Intelligent Edge Computing for IoT: Enhancing Security and Privacy
Lobna Osman1, Olutosin Taiwo2,*, Ahmed Elashry3, Absalom E. Ezugwu4
1Delta Higher Institute for Engineering & Technology, Department of Electronics and Communications Engineering, Egypt.
2Department of Mathematical Sciences, Anchor University, Lagos, Nigeria.

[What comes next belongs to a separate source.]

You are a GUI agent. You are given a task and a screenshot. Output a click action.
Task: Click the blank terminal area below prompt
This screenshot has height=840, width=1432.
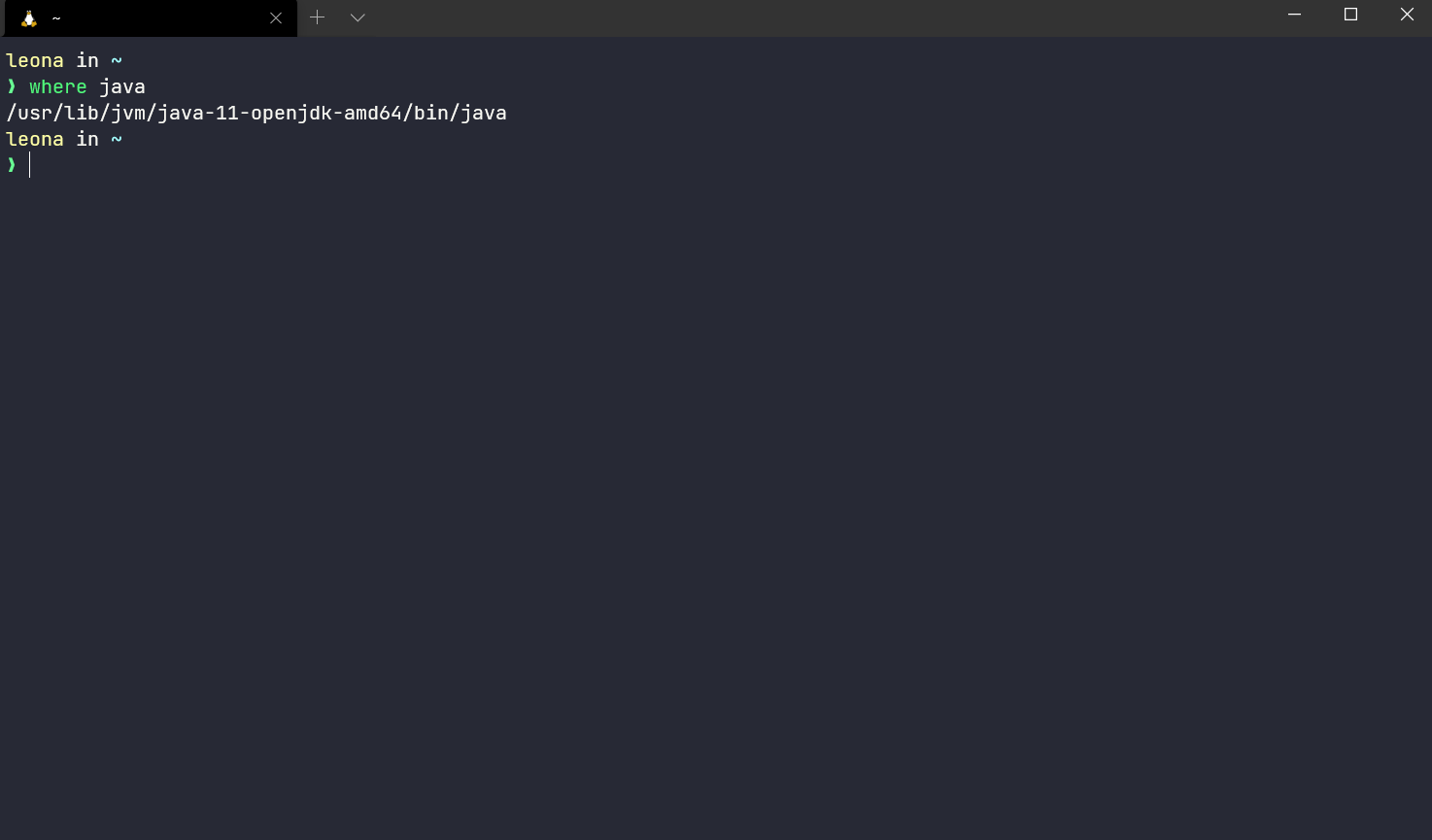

3Department of Information Systems, Kafr El-Sheikh University, Kafr El-Sheikh 33511, Egypt
4Unit for Data Science and Computing, North-West University, 11 Hoffman Street, Potchefstroom 2520, South Africa
Email: lobna.aziz@dhiet.edu.eg ; otaiwo@aul.edu.ng ; ahmed_elashry@fci.kfs.edu.eg ; abiodun.ikotun@yabatech.edu.ng
Abstract
Edge computing is a distributed computing paradigm that involves processing data at or near the edge of the internet of things (IoT) network, instead of centralized server. This makes the cyber-attacks increasingly sophisticated, and traditional security measures become no longer sufficient to protect against them. Concurrently, privacy concerns arise when sensitive data is involved in Edge computing applications containing confidential information. In this paper, we propose a privacy-preserved federated learning (FL) approach for cyber-attack detection in edge based IoT ecosystem. A novel lightweight convolutional Transformer network (LCT) network is designed to precisely identify cyber-attacks though learning attack patterns from IoT traffics in local edge devices, where model is personalized though fine-tuning. The privacy of model and data is preserved in our system via incorporating differential privacy and secure aggregation during the cooperative training process on edge devices. We evaluate our proposed approach on a real-world dataset of network traffic (NSL-KDD) containing various types of attacks, and the experimental results show that our personalized FL approach outperforms traditional FL in terms of detection accuracy. We also show that our approach is effective in handling non-stationary data and adapting to changes in the network environment.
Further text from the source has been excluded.